- Written problem 1 -
In the essay on being Jewish in Scotland, which body commissioned the inquiry into "Being Jewish in Scotland"?

- Selection -

○ ○ ○ ○ ○ ○ ○

By Ephraim Borowski
SCoJeC’s inquiry into “Being Jewish in Scotland” was commissioned by the Scottish Government Community Safety Unit (CSU) after we told them about a young mother who had spoken at one of our events about her daughter being taunted in the playground that “you killed Christ”, and the teacher’s response, “Well you did!”
We regularly hold events in remote parts of the country to give Jewish people an opportunity to meet and feel a sense of belonging in the Community, often for the very first time, and we used these to collect their personal stories. We heard concerns about public services, particularly education, antisemitism, and how the community is changing, but the typical response was that “I do count myself incredibly lucky to be Scottish and Jewish. I wouldn’t change either if I had to be born again”.
Sadly, that all changed barely a year later. In August 2014, we received almost as many reports of antisemitic incidents in one month as in the whole of the previous year. So many Jewish people said they felt uncomfortable and anxious and even afraid to go about their day-to-day activities that the Scottish Government was so concerned that they asked us to carry out a further study of how the experience of Being Jewish in Scotland had changed.
Our findings were extremely sobering: no fewer than 10% of respondents could think of nothing at all good about being Jewish in Scotland. 32% talked unprompted about a heightened level of anxiety, discomfort, or vulnerability, and 17% even said they now “considered it risky to show my Jewish identity in public”, that they have changed their conduct to avoid Jewish gatherings including synagogue services, or that for the first time they had “seriously talked about an exit strategy for leaving Scotland.”
This was reflected in a radical change in people’s concerns: in 2012 people spoke about aspects of Jewish and Scottish identity, changes in communal priorities, lack of culturally appropriate public services, education about Judaism, and the importance of interfaith work, as well as attitudes to Israel, antisemitism, and their sense of security. Sadly, this second inquiry was entirely dominated by expressions of insecurity and alienation, and 80% attributed this to attitudes to events in the Middle East. Most tellingly, the person who said in 2012 that Scotland is a ‘darn good place to be a Jew’ now told us “I feel alienated, and no longer Scottish first then Jewish. I feel Jewish only.”

○ ○ ○ ○ ○ ○ ○

- Written problem 2 -
Rewrite as a numbered list the records from the line containing "sales@msystems.gr (526, 2048)" down to the line containing "Social Cookies (312, 2521)", both included, and omit any blank lines.

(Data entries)
○ ○ ○ ○ ○ ○ ○

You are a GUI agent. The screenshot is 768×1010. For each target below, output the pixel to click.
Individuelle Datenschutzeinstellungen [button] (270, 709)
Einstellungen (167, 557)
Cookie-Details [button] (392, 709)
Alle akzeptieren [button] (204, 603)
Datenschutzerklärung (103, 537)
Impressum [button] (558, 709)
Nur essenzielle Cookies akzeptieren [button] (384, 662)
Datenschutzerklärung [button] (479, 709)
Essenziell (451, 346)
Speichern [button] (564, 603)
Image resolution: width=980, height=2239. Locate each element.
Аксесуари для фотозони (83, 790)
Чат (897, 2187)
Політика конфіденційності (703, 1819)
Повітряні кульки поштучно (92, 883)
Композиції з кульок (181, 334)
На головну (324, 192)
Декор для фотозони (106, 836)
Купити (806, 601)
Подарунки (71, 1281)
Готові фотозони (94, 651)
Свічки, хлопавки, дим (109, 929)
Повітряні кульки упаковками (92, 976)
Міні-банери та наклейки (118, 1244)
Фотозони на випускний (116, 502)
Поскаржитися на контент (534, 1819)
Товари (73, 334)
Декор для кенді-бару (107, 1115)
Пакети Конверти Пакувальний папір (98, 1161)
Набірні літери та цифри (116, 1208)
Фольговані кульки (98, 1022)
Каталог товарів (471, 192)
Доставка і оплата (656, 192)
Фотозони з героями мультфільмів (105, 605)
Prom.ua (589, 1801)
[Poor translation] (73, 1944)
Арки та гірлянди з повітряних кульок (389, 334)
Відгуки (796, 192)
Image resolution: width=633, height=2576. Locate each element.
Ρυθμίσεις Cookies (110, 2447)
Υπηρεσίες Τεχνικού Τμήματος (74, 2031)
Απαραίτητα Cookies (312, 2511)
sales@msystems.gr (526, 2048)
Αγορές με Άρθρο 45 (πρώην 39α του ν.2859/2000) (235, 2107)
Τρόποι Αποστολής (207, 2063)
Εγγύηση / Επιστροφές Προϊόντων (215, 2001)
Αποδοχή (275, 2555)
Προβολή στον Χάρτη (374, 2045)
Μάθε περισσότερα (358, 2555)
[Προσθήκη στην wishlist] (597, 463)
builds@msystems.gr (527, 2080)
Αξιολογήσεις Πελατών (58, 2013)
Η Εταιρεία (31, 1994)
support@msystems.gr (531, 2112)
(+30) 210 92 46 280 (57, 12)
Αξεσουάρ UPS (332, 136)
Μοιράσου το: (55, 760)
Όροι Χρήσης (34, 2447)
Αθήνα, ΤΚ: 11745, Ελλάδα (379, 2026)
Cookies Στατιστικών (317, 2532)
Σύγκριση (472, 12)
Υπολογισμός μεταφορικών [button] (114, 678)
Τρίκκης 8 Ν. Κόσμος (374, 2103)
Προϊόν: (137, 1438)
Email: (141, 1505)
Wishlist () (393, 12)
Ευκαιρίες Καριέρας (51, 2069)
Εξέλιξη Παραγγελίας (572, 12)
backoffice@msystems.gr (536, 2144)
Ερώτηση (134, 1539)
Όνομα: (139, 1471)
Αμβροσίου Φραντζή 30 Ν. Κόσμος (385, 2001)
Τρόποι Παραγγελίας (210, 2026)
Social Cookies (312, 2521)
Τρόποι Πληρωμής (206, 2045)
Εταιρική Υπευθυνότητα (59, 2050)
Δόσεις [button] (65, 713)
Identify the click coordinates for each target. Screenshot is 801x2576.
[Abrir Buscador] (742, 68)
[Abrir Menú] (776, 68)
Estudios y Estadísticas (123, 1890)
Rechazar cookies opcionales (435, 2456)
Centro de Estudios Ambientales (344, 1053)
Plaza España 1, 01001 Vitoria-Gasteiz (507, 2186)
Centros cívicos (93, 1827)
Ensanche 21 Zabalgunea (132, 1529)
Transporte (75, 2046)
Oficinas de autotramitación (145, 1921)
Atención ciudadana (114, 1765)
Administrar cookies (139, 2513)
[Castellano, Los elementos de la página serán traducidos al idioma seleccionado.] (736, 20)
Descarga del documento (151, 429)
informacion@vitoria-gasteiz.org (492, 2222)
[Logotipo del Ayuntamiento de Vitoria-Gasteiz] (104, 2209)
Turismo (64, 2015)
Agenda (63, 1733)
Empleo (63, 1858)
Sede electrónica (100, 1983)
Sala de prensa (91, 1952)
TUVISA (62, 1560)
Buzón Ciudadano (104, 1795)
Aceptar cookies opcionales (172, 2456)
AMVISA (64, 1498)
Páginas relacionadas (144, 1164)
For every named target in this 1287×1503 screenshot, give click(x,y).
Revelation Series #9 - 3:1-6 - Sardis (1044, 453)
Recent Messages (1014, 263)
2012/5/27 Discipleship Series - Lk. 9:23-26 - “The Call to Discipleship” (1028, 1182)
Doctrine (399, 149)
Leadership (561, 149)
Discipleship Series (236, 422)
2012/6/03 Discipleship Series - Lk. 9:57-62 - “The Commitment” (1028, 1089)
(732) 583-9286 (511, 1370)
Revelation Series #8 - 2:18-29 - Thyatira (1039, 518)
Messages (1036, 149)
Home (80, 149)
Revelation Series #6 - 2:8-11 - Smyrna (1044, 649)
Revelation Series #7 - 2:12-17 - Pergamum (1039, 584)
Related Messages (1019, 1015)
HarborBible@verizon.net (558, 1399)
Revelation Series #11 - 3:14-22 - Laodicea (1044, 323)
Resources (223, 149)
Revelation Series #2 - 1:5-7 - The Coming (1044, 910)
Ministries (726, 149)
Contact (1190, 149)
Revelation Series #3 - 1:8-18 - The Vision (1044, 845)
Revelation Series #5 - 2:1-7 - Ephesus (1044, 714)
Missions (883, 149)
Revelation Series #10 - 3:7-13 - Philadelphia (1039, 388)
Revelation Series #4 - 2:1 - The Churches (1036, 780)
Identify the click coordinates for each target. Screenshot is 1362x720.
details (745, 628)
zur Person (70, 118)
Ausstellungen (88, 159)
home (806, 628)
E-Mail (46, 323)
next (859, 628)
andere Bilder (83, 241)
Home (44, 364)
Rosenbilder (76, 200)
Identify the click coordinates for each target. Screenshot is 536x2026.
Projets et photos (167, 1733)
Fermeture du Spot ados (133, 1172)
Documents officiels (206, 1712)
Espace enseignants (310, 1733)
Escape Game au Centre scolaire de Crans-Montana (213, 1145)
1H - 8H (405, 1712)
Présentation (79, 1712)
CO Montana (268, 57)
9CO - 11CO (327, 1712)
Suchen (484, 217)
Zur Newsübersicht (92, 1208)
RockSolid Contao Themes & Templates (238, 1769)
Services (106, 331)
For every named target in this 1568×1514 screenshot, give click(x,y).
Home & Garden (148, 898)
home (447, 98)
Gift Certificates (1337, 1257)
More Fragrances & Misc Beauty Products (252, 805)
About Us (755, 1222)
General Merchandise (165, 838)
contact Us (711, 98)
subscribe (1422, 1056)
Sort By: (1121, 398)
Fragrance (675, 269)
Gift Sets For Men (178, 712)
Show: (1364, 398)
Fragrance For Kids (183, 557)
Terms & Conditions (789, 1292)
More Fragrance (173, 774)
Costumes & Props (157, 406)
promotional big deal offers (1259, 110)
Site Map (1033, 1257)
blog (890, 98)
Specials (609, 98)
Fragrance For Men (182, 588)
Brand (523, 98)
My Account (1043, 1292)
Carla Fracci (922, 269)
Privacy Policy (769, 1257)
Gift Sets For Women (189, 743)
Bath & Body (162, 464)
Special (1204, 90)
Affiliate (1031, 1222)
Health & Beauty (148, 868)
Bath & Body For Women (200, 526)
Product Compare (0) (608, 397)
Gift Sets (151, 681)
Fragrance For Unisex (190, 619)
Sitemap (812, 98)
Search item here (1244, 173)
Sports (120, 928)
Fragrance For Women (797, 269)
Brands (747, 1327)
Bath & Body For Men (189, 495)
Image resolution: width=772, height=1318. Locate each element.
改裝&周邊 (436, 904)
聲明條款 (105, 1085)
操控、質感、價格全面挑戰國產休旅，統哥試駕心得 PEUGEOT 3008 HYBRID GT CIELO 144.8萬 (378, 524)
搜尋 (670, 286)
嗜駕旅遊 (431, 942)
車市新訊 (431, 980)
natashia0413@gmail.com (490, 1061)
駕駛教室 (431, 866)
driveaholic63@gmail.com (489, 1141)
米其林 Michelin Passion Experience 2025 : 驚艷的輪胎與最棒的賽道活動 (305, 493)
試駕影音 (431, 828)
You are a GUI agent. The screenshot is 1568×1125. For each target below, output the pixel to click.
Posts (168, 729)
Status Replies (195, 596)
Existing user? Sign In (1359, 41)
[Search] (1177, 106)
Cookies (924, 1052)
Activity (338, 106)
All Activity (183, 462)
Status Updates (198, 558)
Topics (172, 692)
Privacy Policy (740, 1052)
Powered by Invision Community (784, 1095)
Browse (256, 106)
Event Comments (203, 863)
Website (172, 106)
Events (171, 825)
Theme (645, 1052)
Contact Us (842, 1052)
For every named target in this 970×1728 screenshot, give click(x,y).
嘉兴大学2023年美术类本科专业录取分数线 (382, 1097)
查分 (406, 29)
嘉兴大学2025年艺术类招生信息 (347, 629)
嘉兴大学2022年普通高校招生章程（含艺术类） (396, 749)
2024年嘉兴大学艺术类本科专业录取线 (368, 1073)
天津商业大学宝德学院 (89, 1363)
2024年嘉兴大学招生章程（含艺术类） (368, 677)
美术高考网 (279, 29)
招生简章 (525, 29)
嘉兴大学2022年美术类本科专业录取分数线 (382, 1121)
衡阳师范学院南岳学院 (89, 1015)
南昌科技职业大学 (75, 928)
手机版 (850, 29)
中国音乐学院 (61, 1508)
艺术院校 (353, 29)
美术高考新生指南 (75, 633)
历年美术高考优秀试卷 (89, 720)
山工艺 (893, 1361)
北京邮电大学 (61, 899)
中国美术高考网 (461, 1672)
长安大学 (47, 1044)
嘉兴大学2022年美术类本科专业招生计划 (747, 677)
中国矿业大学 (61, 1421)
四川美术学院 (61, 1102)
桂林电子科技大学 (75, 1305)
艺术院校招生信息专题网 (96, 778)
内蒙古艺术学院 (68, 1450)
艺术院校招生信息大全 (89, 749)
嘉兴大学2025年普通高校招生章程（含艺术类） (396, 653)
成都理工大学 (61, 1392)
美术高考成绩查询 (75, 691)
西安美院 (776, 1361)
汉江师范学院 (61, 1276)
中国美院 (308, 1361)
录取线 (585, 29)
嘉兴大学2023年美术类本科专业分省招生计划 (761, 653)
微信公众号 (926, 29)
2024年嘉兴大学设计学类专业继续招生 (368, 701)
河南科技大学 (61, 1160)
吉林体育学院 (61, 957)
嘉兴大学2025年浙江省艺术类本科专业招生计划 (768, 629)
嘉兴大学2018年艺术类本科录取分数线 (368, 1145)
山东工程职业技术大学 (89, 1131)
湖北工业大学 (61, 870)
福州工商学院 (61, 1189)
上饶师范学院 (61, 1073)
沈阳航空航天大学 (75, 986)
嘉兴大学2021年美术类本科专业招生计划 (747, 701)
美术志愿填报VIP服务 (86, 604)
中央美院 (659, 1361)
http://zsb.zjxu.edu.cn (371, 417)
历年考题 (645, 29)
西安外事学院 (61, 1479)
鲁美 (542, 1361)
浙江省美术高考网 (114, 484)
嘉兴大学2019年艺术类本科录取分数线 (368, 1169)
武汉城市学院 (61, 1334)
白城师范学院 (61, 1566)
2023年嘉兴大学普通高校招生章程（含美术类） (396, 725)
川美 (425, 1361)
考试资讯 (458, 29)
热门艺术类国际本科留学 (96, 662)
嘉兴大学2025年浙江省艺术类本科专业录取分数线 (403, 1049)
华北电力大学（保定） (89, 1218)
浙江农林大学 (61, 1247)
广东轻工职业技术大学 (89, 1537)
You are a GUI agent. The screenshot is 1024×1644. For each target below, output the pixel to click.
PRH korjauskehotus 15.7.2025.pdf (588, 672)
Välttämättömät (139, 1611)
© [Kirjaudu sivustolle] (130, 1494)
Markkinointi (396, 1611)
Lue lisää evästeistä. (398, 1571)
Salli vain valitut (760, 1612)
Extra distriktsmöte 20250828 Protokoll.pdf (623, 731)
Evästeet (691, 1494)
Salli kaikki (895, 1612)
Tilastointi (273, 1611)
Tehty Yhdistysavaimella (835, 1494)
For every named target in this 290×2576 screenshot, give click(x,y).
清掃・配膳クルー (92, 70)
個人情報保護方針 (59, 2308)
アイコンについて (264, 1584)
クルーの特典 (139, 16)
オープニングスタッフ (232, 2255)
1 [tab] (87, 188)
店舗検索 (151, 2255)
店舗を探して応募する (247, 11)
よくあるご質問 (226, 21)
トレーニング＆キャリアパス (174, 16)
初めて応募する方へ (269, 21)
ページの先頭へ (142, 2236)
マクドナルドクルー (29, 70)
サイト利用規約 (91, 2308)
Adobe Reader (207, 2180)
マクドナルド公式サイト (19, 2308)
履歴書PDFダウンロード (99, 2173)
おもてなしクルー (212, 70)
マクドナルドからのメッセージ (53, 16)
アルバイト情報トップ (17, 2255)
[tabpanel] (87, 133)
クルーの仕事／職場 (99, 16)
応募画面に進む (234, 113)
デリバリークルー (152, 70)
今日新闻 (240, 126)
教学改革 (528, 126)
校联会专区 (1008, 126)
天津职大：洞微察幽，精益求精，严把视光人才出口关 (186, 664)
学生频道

○ ○ ○ ○ ○ ○ ○

- Exercise result 1 -
The Scottish Government Community Safety Unit (CSU) commissioned it.

- Exercise result 2 -
1. sales@msystems.gr (526, 2048)
2. Αγορές με Άρθρο 45 (πρώην 39α του ν.2859/2000) (235, 2107)
3. Τρόποι Αποστολής (207, 2063)
4. Εγγύηση / Επιστροφές Προϊόντων (215, 2001)
5. Αποδοχή (275, 2555)
6. Προβολή στον Χάρτη (374, 2045)
7. Μάθε περισσότερα (358, 2555)
8. [Προσθήκη στην wishlist] (597, 463)
9. builds@msystems.gr (527, 2080)
10. Αξιολογήσεις Πελατών (58, 2013)
11. Η Εταιρεία (31, 1994)
12. support@msystems.gr (531, 2112)
13. (+30) 210 92 46 280 (57, 12)
14. Αξεσουάρ UPS (332, 136)
15. Μοιράσου το: (55, 760)
16. Όροι Χρήσης (34, 2447)
17. Αθήνα, ΤΚ: 11745, Ελλάδα (379, 2026)
18. Cookies Στατιστικών (317, 2532)
19. Σύγκριση (472, 12)
20. Υπολογισμός μεταφορικών [button] (114, 678)
21. Τρίκκης 8 Ν. Κόσμος (374, 2103)
22. Προϊόν: (137, 1438)
23. Email: (141, 1505)
24. Wishlist () (393, 12)
25. Ευκαιρίες Καριέρας (51, 2069)
26. Εξέλιξη Παραγγελίας (572, 12)
27. backoffice@msystems.gr (536, 2144)
28. Ερώτηση (134, 1539)
29. Όνομα: (139, 1471)
30. Αμβροσίου Φραντζή 30 Ν. Κόσμος (385, 2001)
31. Τρόποι Παραγγελίας (210, 2026)
32. Social Cookies (312, 2521)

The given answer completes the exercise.